ORIGIN early 17th cent.: via French from Italian gazzetta, originally gazeta de la novità (because the news-sheet sold for a gazeta, a Venetian coin of small value)


Thursday, November 3, 2011

Eagerly Awaiting Erica's Visit


My second graders at the French International School are eagerly awaiting the visit of author Erica Silverman. They adore Cowgirl Kate and Cocoa, those two sparky and tender friends. They've come up with questions for the author, they've prepared a Readers Theatre performance for the author, and they will all wear bandanas on the day of her visit to show how we psyched we are, and how we'd all like to live on a ranch. They will even sing a French version of Cocoa's Lullaby!


Our school librarian, Elodie Domenge, has prepared a display to make Erica feel at home. We can't wait! Yee-haw!

Sunday, October 16, 2011

Children Love Poetry


The first graders I teach at the French International School in Washington, DC, love poetry. Every year, I am thrilled to see that no matter what anybody says about memorizing poetry, kids lap it up! And they adore the freedom of expression that it gives them once a poem is learned by heart.



Last week, these 6-year olds joyfully and raucously recited Dorothy Aldis's poem "Everybody Says." It goes like this:

Everybody Says
by Dorothy Aldis

Everybody says
I look just like my mother
Everybody says
I'm the image of Aunt Bee
Everybody says
my nose is like my father's
But I want to look like ME!

• _Information provided_:
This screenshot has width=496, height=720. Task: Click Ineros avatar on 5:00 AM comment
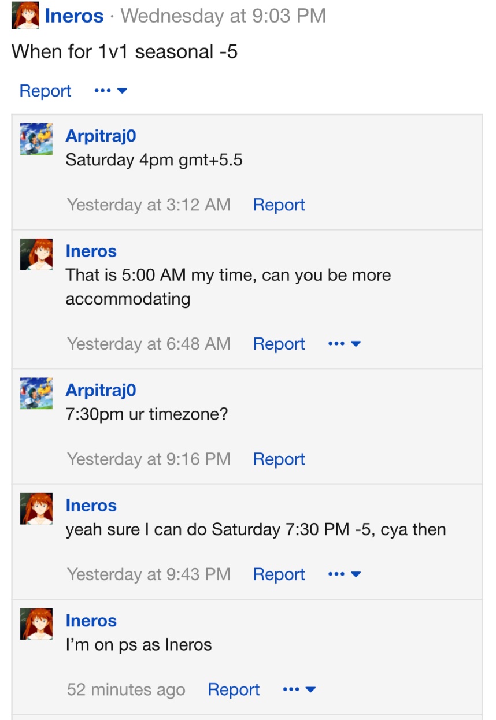[36, 254]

• _Tasks to perform_:
A. On the blog page, what poem did the first graders recite last week?
B. Reproduce the blog page word for word from "ORIGIN early 17th" up to and including "of Cocoa's Lullaby!".

• _Full solutions_:
A. Dorothy Aldis's poem "Everybody Says."

B.
ORIGIN early 17th cent.: via French from Italian gazzetta, originally gazeta de la novità (because the news-sheet sold for a gazeta, a Venetian coin of small value)


Thursday, November 3, 2011

Eagerly Awaiting Erica's Visit


My second graders at the French International School are eagerly awaiting the visit of author Erica Silverman. They adore Cowgirl Kate and Cocoa, those two sparky and tender friends. They've come up with questions for the author, they've prepared a Readers Theatre performance for the author, and they will all wear bandanas on the day of her visit to show how we psyched we are, and how we'd all like to live on a ranch. They will even sing a French version of Cocoa's Lullaby!